Michele embrassa le général en sanglotant de joie.

–Maintenant, lui dit le général, parlons raison, ragazzo.

–Je ne demande pas mieux, mon général.

–Tu connais les chefs du complot?

–Oui, mon général.

–Eh bien, suppose un instant ici que la révélation vienne d'un autre.

–Bien.

–Que cet autre m'ait dit: «Faites arrêter Michele: il sait le nom des chefs du complot.»

–Bien.

–Que je t'aie fait arrêter.

–Très-bien.

–Et que je dise: «Michele, tu sais le nom des chefs du complot, tu vas me les nommer, ou je vais te faire fusiller.» Que ferais-tu?

–Je vous dirais: «Faites-moi fusiller, mon général; j'aime mieux mourir que de causer la mort d'un homme.»

–Parce que tu aurais l'espoir que je ne te ferais pas fusiller?

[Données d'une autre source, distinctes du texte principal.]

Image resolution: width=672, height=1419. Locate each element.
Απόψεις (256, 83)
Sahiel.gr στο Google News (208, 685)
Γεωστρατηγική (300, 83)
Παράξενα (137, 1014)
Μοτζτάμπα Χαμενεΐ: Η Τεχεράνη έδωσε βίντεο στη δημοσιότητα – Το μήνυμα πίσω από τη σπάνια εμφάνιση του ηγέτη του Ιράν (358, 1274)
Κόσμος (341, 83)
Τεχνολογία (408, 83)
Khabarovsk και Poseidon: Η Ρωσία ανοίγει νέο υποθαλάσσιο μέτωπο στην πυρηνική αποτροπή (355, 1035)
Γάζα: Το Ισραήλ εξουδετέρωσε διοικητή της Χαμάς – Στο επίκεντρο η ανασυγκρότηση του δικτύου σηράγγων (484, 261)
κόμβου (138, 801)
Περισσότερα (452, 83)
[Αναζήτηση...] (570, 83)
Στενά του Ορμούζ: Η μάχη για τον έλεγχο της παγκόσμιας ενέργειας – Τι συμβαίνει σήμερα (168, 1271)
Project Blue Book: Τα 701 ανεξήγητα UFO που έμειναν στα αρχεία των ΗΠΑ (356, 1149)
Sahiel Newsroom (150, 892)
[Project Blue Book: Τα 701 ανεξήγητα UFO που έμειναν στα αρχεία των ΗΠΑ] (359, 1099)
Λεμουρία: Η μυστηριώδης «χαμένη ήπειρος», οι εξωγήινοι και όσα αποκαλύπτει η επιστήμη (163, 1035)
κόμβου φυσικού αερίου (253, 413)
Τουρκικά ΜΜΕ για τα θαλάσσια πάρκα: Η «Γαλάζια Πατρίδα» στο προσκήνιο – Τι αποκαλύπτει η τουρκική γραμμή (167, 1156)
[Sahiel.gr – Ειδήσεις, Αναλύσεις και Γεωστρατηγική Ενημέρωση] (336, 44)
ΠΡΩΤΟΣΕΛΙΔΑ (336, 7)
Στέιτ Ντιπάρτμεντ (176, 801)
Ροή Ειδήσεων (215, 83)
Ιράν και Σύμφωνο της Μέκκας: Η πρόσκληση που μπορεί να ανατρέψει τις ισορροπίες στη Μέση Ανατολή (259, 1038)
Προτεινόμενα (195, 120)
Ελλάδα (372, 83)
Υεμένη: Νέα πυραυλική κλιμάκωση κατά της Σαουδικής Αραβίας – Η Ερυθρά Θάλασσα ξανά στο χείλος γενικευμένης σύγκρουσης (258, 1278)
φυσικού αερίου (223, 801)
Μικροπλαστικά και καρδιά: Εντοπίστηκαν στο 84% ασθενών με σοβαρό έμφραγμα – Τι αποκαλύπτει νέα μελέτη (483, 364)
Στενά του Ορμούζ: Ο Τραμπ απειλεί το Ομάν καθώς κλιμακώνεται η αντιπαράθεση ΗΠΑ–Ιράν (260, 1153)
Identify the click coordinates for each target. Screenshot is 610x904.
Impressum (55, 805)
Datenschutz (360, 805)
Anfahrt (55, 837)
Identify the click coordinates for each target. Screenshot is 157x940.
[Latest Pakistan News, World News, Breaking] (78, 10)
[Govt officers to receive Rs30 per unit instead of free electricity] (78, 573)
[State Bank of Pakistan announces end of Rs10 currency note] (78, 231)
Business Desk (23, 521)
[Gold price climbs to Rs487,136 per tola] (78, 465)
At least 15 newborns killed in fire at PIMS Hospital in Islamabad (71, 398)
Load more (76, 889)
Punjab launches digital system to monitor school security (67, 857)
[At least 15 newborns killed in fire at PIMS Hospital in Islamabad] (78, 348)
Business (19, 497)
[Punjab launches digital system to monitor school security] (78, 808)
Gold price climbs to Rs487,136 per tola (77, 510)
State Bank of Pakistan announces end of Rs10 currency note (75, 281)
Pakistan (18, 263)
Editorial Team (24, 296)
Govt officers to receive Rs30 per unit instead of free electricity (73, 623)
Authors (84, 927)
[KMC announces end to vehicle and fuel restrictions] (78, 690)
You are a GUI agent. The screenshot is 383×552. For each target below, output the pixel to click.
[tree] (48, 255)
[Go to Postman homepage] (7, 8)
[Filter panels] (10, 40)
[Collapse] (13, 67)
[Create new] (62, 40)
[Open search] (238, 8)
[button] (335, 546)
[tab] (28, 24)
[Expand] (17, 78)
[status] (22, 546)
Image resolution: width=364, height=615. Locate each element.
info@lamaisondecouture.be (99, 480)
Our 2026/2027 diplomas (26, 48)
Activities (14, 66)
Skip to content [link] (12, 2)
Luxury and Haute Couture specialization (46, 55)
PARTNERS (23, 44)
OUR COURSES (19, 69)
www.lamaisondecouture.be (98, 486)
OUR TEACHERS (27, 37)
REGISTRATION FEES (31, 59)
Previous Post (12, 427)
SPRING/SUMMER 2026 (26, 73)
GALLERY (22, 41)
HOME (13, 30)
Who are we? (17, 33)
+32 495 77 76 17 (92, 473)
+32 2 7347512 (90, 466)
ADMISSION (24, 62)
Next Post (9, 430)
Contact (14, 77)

–Parce que j'aurais l'espoir que la Providence, qui m'a déjà sauvé une fois, me sauverait une seconde.

–Diable! voilà qui devient embarrassant, fit Championnet en riant. Je ne puis cependant pas te faire fusiller pour voir si tu dis la vérité.

Michele réfléchit un instant.

–Il est donc bien nécessaire que vous connaissiez le chef ou les chefs du complot?

–Absolument nécessaire. Ne sais tu pas qu'on ne guérit du ver solitaire qu'en lui arrachant la tête?

–Pouvez-vous me promettre qu'ils ne seront pas fusillés?

–Tant que je serai à Naples, oui.

–Mais, si vous quittez Naples?..

–Je ne réponds plus de rien.

Madonna! que faire?

–Cherche!.. Ne vois-tu aucun moyen pour nous tirer tous deux d'embarras.

–Si, mon général, j'en vois un!

–Dis-le.

–Et tant que vous serez à Naples, personne ne sera mis à mort à cause du complot que je vous aurai découvert?

–Personne.

–Eh bien, il y a une autre personne que moi qui connaît le nom des chefs du complot; seulement, cette personne-là ne sait point qu'il y ait un complot.

–Quelle est-elle?

–C'est la femme de chambre de ma soeur de lait, la chevalière San-Felice.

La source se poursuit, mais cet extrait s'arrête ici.